G. had started a song whose chorus repeats the line “Didn’t I dance?” and we must’ve sung the words three times before I heard myself: dahnce. My accent had melted into the accents around me instead of sending that good ol’ American A up my nose to spin itself so flat you could use if for a plate.

Dahnce? I thought. Dahnce? Who the hell am I turning into?

Some people pick up accents when they move, but I’m not one of them. To lose my accent, or even modify it, has always seemed like a much larger loss, as if I’d be losing some part of who I am, or hiding it behind a cardboard cut-out of a personality. I lived in Minnesota for decades without picking up more than a bit of shading on the O. Or so M.’s friend, who’s a dialogue coach, tells me. I’d have sworn I still sounded like the purest of New Yorkers, but she has an ear for accents, so I’ll have to take her word for it.

I’m not claiming my attitude’s better than anyone else’s, and to demonstrate how little sense it makes, I’ll tell you that I’m not bad at picking up accents in other languages. In my head, that’s a matter of respect—for the language; for the people who speak it. In English, though, I count the same act as disrespect.

To make even marginal sense of this, I have to mention the toxic history that imitating other people’s accents has in the U.S. When I was a kid, whites imitating African-American or Mexican accents did it badly and to make fun of them. It was skin-crawlingly awful. These days, I know white kids (okay, they used to be kids; you turn your back for ten minutes and they grow up) who adopt African-American accents because they like them and want to blend in. I’m not sure how I feel about that, but I don’t suppose it matters, because it’s not my feelings that count.

My point here is that there’s a do-not-cross line in my head that keeps me from picking up accents in English, but there I was, singing dahnce.

Every language, and every accent within a language, is a song. I’d love to claim credit for that insight, but I heard someone say it in a radio interview. Unfortunately, I haven’t a clue who it was. A woman, I think, so that narrows it down a bit. Whoever you are, I apologize for not crediting you. But to illustrate your point, whoever you are, when I was still living in the U.S., I heard a recording of kids playing in a schoolyard, and without being able to catch a single word I could tell they were English. The song of their accent rose free of the words. And that’s what swept me along in that chorus: the song.

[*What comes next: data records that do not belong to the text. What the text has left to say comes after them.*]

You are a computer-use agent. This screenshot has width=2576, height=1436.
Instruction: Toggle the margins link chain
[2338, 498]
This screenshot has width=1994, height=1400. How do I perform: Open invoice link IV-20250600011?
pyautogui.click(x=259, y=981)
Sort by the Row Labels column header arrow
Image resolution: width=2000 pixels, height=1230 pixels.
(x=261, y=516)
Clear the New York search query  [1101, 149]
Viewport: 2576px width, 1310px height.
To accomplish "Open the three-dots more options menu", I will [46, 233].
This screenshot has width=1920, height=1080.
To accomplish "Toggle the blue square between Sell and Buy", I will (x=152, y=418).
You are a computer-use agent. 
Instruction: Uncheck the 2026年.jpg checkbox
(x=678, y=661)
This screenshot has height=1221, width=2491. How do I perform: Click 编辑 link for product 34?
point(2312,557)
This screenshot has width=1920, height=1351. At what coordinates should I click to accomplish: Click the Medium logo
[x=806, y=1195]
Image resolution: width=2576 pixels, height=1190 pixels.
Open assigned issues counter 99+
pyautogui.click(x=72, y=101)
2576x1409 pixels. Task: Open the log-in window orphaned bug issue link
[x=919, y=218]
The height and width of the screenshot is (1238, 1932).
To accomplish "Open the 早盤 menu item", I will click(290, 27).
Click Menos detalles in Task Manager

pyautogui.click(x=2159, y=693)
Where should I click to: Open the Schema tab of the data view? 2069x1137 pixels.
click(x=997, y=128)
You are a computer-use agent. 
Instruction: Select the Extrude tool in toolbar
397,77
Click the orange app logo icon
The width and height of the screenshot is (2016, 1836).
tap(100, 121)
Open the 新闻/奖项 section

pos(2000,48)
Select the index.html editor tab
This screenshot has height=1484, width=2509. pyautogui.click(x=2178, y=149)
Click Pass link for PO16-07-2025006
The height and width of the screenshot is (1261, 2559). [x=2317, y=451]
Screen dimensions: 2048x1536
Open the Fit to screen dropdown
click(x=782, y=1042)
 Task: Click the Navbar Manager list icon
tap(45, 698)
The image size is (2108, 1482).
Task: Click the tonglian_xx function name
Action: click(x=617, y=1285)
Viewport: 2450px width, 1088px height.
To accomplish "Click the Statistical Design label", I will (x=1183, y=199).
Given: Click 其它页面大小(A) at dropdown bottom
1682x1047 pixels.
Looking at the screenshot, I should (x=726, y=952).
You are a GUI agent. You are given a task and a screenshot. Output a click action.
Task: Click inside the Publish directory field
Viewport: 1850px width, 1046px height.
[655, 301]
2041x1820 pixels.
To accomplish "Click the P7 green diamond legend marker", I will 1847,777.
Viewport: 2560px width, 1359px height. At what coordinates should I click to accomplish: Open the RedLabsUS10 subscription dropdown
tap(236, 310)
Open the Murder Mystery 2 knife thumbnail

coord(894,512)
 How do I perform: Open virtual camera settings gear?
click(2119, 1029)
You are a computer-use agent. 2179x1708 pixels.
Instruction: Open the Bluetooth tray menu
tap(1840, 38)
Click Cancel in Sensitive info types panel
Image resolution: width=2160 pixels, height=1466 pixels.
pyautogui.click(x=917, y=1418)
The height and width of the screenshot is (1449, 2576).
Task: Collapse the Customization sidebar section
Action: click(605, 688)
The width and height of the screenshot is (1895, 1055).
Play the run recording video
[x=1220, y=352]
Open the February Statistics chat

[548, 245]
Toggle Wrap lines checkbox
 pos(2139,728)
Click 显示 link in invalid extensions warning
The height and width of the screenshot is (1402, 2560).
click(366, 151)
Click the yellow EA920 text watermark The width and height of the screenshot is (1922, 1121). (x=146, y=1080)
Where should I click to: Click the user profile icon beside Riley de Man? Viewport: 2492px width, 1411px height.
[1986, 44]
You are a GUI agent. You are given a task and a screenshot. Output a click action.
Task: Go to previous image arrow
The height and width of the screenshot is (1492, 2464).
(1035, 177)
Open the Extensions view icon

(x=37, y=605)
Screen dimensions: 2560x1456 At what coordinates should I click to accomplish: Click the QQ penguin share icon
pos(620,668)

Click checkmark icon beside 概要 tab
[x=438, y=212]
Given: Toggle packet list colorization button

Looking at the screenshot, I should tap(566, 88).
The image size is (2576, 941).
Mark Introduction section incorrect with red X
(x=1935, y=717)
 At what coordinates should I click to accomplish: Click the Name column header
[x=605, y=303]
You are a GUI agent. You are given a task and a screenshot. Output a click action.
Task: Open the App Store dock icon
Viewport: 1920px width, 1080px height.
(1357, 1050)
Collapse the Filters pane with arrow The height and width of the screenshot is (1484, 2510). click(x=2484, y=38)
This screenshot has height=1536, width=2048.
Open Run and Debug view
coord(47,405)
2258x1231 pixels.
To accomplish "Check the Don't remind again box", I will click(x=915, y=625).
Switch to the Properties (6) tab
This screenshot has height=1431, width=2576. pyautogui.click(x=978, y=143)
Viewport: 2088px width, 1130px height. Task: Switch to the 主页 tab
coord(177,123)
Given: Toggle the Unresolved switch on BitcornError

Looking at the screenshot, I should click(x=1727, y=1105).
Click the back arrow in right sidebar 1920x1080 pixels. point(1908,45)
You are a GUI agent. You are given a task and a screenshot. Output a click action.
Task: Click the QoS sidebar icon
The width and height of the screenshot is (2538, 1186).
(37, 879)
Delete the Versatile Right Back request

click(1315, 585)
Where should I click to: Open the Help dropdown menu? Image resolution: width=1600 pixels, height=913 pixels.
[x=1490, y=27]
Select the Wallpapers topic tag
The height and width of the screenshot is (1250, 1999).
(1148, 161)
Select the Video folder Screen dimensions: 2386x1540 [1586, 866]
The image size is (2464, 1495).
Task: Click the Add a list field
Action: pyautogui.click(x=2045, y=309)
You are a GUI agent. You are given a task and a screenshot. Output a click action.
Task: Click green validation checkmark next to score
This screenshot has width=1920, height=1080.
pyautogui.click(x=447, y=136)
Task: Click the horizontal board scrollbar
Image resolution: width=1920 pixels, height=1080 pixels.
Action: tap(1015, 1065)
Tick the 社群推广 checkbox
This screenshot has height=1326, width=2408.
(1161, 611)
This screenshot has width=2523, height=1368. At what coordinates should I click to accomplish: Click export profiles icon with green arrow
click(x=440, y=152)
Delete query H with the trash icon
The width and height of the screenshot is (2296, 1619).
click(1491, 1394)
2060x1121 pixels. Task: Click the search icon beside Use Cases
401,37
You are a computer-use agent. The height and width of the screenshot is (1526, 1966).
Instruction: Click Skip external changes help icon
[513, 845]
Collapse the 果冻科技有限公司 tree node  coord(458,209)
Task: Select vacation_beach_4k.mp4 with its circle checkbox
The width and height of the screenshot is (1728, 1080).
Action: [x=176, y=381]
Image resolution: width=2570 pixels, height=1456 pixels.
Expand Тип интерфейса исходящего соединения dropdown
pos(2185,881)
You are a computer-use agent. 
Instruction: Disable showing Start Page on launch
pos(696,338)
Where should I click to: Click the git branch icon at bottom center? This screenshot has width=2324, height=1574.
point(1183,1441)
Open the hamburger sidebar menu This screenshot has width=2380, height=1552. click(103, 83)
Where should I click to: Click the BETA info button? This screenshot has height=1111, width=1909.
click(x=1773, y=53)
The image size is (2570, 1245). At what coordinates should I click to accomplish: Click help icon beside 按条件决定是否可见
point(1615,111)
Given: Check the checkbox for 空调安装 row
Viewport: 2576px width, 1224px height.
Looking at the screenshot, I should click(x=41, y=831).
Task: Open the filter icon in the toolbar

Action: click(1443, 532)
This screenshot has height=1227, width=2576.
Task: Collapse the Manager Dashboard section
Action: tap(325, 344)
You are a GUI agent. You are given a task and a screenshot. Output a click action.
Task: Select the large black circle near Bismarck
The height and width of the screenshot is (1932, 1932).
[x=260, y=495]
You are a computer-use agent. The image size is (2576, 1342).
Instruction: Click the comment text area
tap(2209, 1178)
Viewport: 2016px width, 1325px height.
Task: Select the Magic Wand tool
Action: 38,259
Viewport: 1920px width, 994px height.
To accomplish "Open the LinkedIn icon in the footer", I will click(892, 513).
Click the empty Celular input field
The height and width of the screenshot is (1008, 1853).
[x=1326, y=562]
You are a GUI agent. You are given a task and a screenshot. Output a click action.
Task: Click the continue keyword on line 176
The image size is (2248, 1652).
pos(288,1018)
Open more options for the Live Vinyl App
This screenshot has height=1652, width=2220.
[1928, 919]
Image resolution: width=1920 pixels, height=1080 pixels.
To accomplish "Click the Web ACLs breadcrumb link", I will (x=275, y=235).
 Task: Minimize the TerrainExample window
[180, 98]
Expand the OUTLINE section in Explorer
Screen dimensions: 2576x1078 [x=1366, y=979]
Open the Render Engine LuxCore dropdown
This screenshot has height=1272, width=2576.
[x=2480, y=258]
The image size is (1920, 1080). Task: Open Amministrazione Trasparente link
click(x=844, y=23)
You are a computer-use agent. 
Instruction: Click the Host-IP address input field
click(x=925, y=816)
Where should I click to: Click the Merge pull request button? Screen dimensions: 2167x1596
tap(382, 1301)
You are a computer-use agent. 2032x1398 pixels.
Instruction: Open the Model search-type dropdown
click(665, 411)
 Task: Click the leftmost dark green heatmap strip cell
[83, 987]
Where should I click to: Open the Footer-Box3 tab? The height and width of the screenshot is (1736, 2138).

British singers often sing in American accents. It drives the purists nuts, and they blame it on American rock music. If you listen to enough of it, the accent pours itself on top of the notes and you may not even notice that you’ve picked it up.

Unfortunately, picking up an accent doesn’t guarantee that you’ll get it right. You’re likely to revert to your own accent at any time. Sometimes a word is so firmly stuck in your head that you don’t notice you’re reverting: Michigan comes out Mitchigan; Houston comes out Hooston. The line that tickles me is from a hard-luck, down-and-out folk song with the line “I can’t go back home this a-way.” Only it was an English singer, and it came out as cahn’t. “I cahn’t go back home this a-way.” Hard-luck, down-and-out meets silver-spoon. Cahn’t isn’t limited to a silver-spoon accent here, but put it in an American song and it sure sounds like one. And that’s one of the problems with singing in accents that aren’t your own.

Me? I avoid songs that demand an accent transplant. Most of what I sing is American folk music, and the U.S. is a long way from here, so if I end up singing songs I can’t lay claim to by right of either geography or heritage (and I do; they’re fantastic songs), from this distance they don’t sound as absurd as they would if I were back home.

To the extent that I sing English songs, I keep my accent in place and avoid anything I know is going to sound ridiculous. And if anyone who’s heard me wants to warn me off some particular song because I do sound ridiculous, just throw a nice, soft rock at my head. It would be a kindness.